A reiteração de "empoeirado(s)", marca o contraponto entre a exterioridade e a interioridade. A partir de um "retrato de família", que congelou no tempo a impetuosidade do patriarcalismo, as cenas exteriores são simplesmente disfarces para uma investigação do que, efetivamente, sobreviveu a tudo, ou seja, do que no eu lírico permanece inviolável e indestrutível. Naquele retrato, o "rosto do pai" já não traz em si dados objetivos de uma realidade concreta, pois não mais revela "quanto dinheiro ele ganhou", submetido que está à corrosão a ele imposta pelo tempo.
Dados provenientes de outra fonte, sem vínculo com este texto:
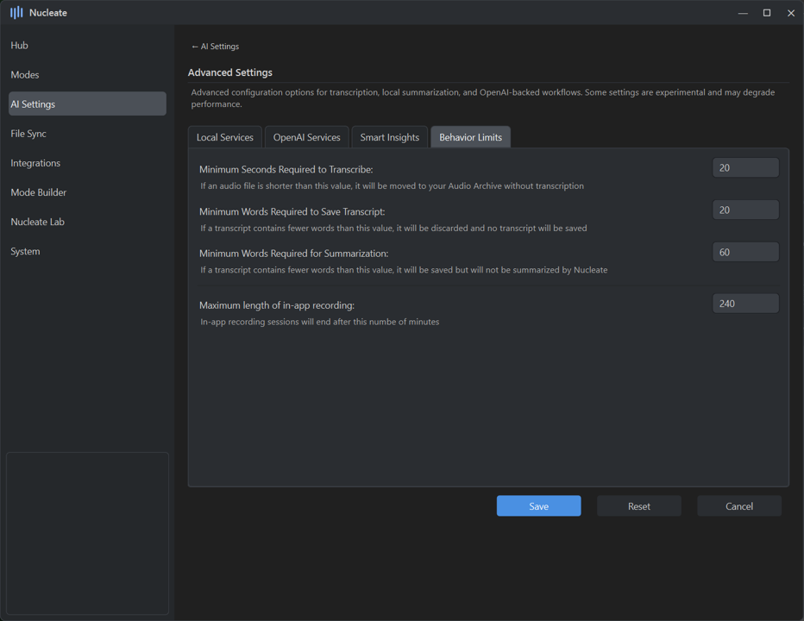The image size is (804, 621).
Task: Edit the Minimum Words for Summarization field
Action: 745,252
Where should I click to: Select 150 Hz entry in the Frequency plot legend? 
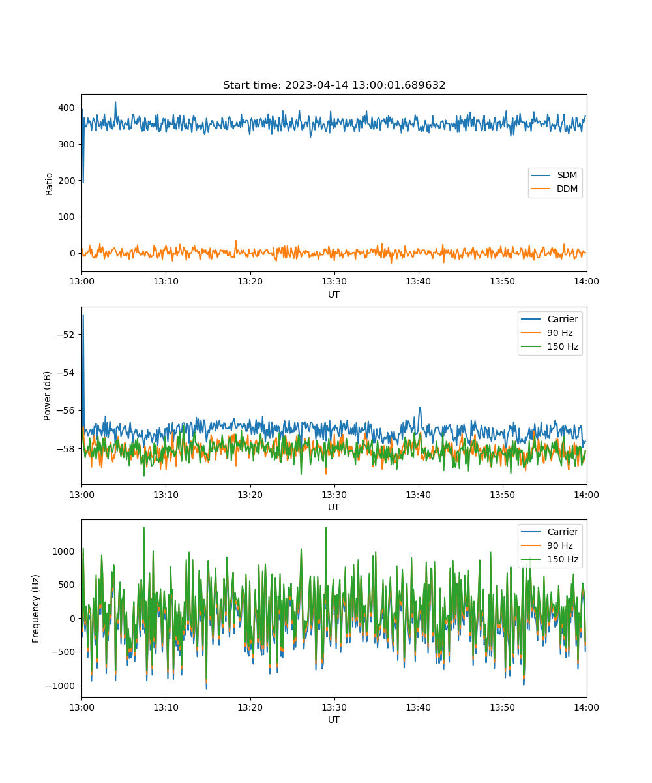(x=563, y=559)
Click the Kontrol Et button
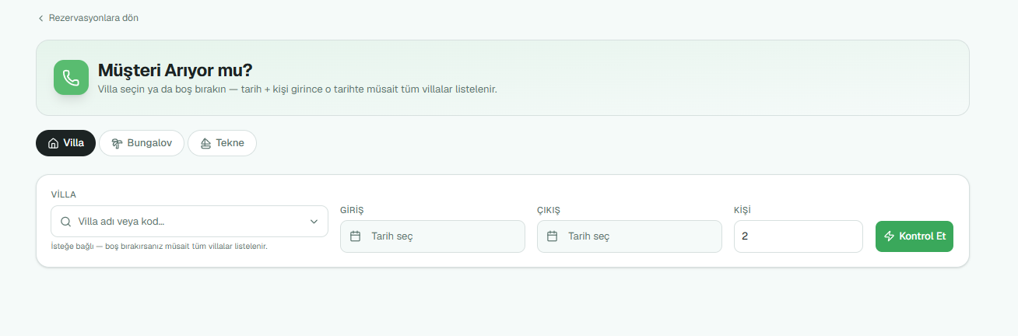This screenshot has height=336, width=1018. tap(914, 236)
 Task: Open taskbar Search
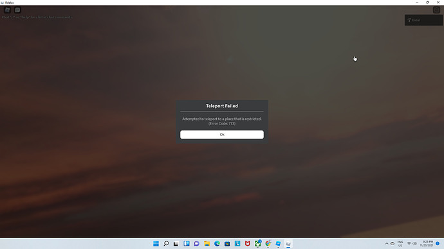166,244
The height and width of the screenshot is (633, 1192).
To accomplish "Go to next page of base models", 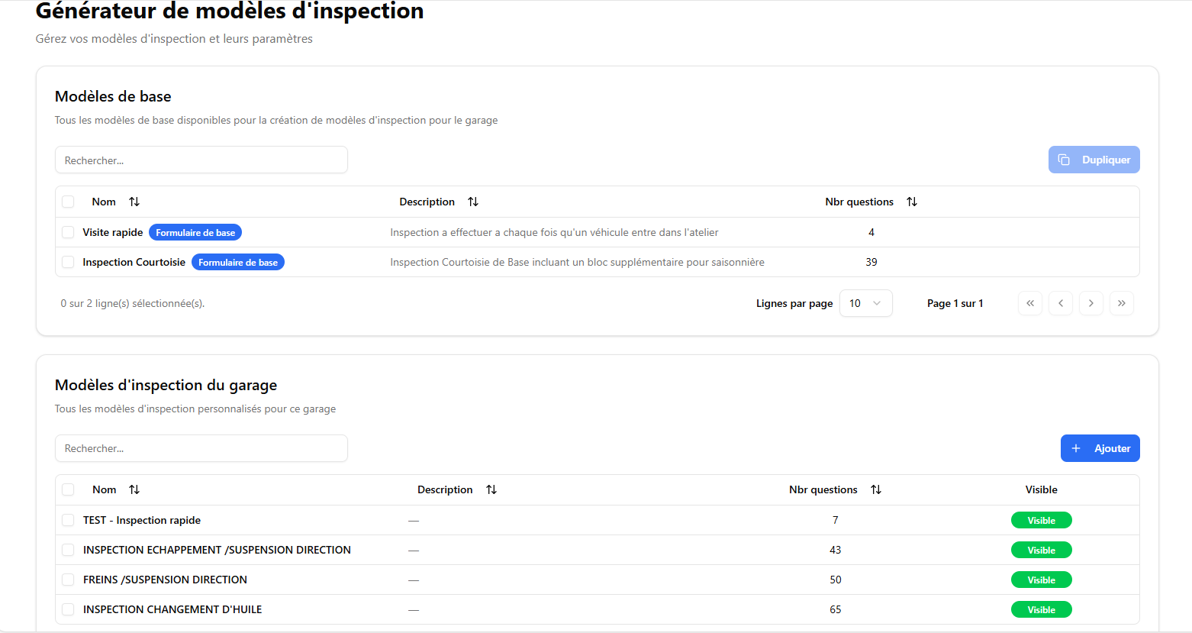I will (1091, 303).
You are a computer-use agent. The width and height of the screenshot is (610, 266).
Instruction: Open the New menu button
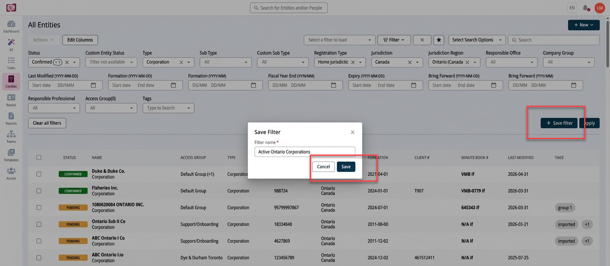(584, 25)
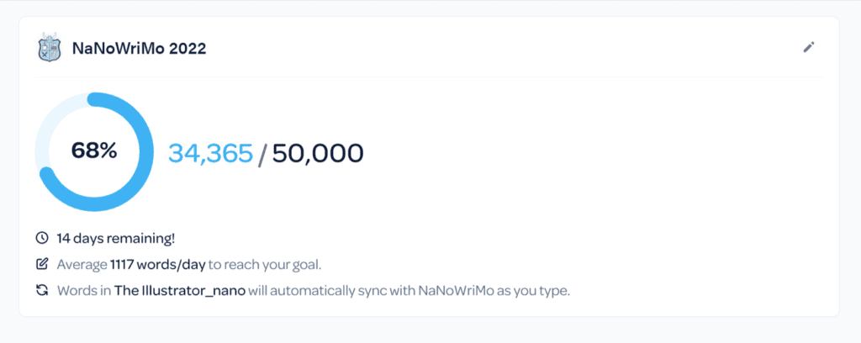This screenshot has height=343, width=861.
Task: Click the 14 days remaining text
Action: [116, 239]
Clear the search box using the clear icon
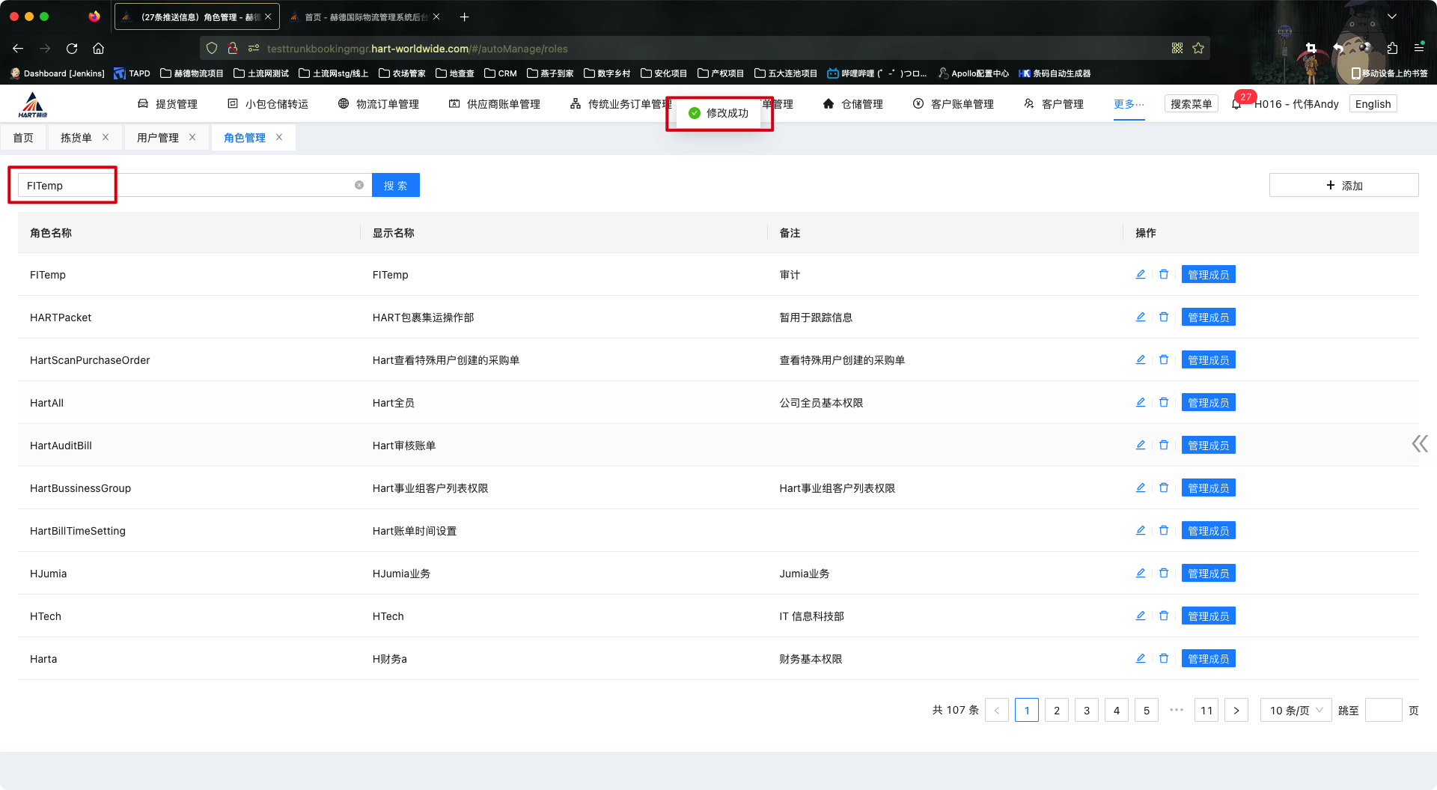Image resolution: width=1437 pixels, height=790 pixels. (359, 185)
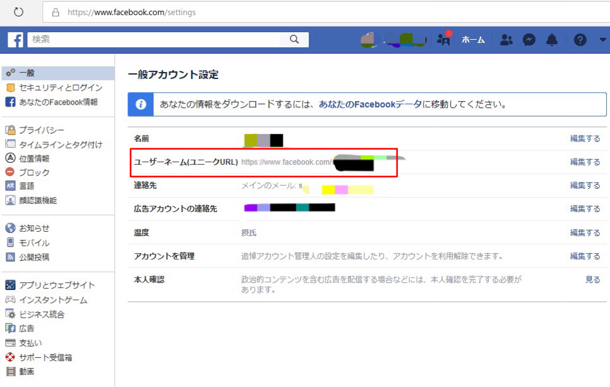Screen dimensions: 610x387
Task: Open the Help question mark menu
Action: [579, 39]
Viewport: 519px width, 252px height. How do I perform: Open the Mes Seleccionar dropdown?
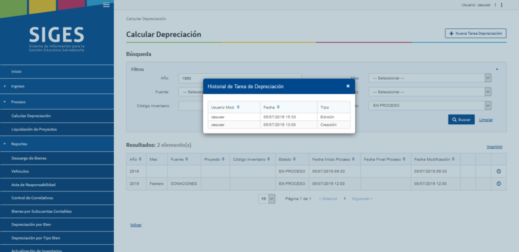430,78
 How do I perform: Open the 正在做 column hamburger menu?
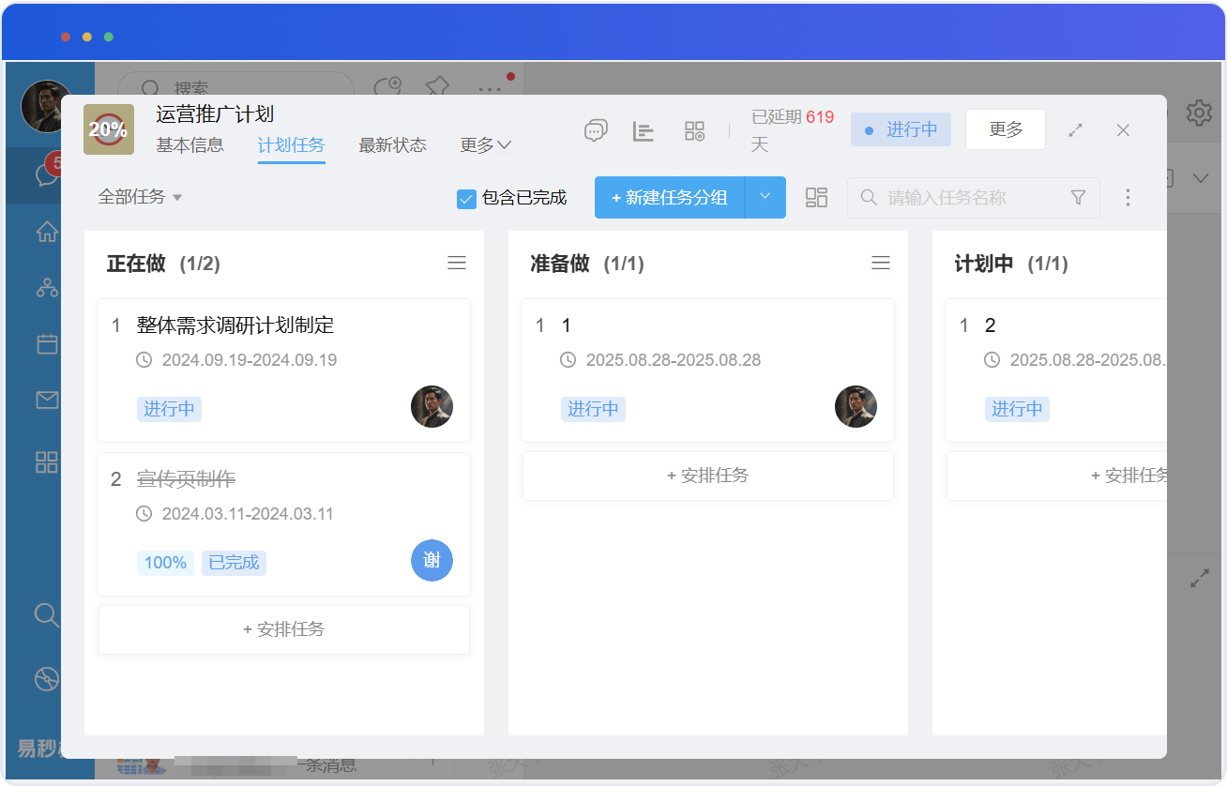click(457, 264)
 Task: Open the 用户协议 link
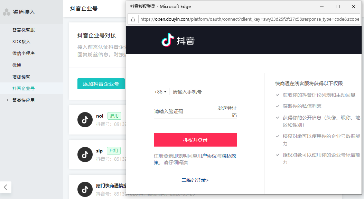207,156
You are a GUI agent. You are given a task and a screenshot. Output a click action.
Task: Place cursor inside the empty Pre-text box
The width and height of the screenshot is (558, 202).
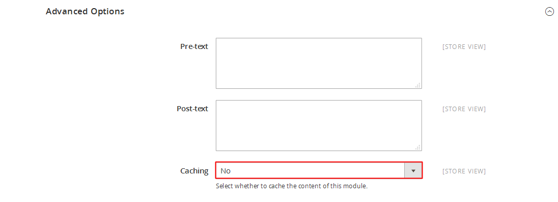tap(319, 63)
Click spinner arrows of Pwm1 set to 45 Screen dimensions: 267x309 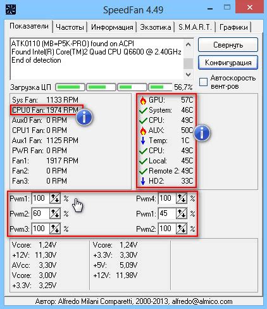coord(182,213)
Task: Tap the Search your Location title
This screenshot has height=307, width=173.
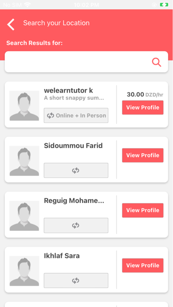Action: coord(56,23)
"Retrato de Família", como um todo, é constituído por fragmentos de personagens ("tios", "avó", "os meninos") e de paisagens ("o jardim", "as flores") que, uma vez articuladas, compõem um universo cuja reedificação está submetida, e por completo, ao jugo da memória transmudada pela poesia.

As pelejas

É no mundo interior do ambiente retratado que reside a "malícia das coisas", matéria sondada pela subjetividade do autor, mas somente os mortos têm ciência de tal malícia, e ao poeta nada revelam. No retrato, as imagens dos "mortos e vivos" já não mais se distinguem umas das outras sob os olhos obstinados na contemplação. E o poeta, em sua precariedade, percebe "apenas / a estranha ideia de família", infinitamente, "viajando através da carne".

O deslocamento do último verso para que sozinho componha a última estrofe do poema não é, evidentemente, um recurso de que o poeta se serviu por acaso. Tem a função estética de, aliado à ideia de prolongamento já pertinente ao gerúndio, emitir a impressão da viagem continua e carnal da "família", transmitindo-se os caracteres dos antepassados aos pósteros.

Considerações finais

Desde a sugestão da figura do pai no "Poema de Sete Faces", a ligação com a família estará, para sempre, inserida na atmosfera poética do autor. E, certamente, aquele "objeto desaparecido há trinta anos", e que o poeta procura em "No País dos Andrades", (PP, p.154) por considerá-lo seu "secreto latifúndio", não era só "outro país", nem o "governo o pilhou", nem o tempo o levou à corrosão. Seria, sobretudo, ao lado do chão perdido, a raiz das afetividades crescendo, tardia e inutilmente, no intervalo existente entre os gestos e o minério. (C. A. V.)

Trechos

TEXTO IIII

A chuva pingando / desenterrou meu pai /// Sabê-lo exposto / a esse bafo úmido / que vem dos recifes / e bate na cara, / desejar amá-lo / sem qualquer disfarce, / cobri-lo de beijos, flores, passarinhos, / corrigir o tempo, / passar-lhe o calor / de um lento carinho / maduro e recluso / confissões exaustas / e uma paz de lã.

(PP, p.148-149)

TEXTO IV

Meu pai perdi no tempo e ganho em sonho. / Se a noite me atribui poder de fuga, / sinto logo meu pai e nele ponho / o olhar, lendo-lhe a face, ruga a ruga. /// Está morto, que importa? Inda madruga / e seu rosto, nem triste nem risonho, / é o rosto, antigo, o mesmo. E não enxuga / suor algum, na calma de meu sonho. /// Oh meu pai arquiteto e fazendeiro! / Faz casas de silêncio, e suas roças / de cinza estão maduras, orvalhadas /// por um rio que corre o tempo inteiro, / e corre além do tempo, enquanto as nossas / murcham num sopro fontes represadas. (PP, p.237)

TEXTO V

Este retrato de família / está um tanto empoeirado. /; Já não se vê no rosto do pai / quanto dinheiro ele ganhou. /// A casa tem muitas gavetas / e papéis, escadas compridas. / Quem sabe a malícia das coisas, / quando a matéria se aborrece? /// O retrato não me responde, / ele me fita e se contempla / nos meus olhos empoeirados. / E no cristal se multiplicam /// os parentes mortos e vivos. / Já não distingo os que se foram / dos que restaram. Percebo apenas / a estranha ideia de família / viajando através da carne.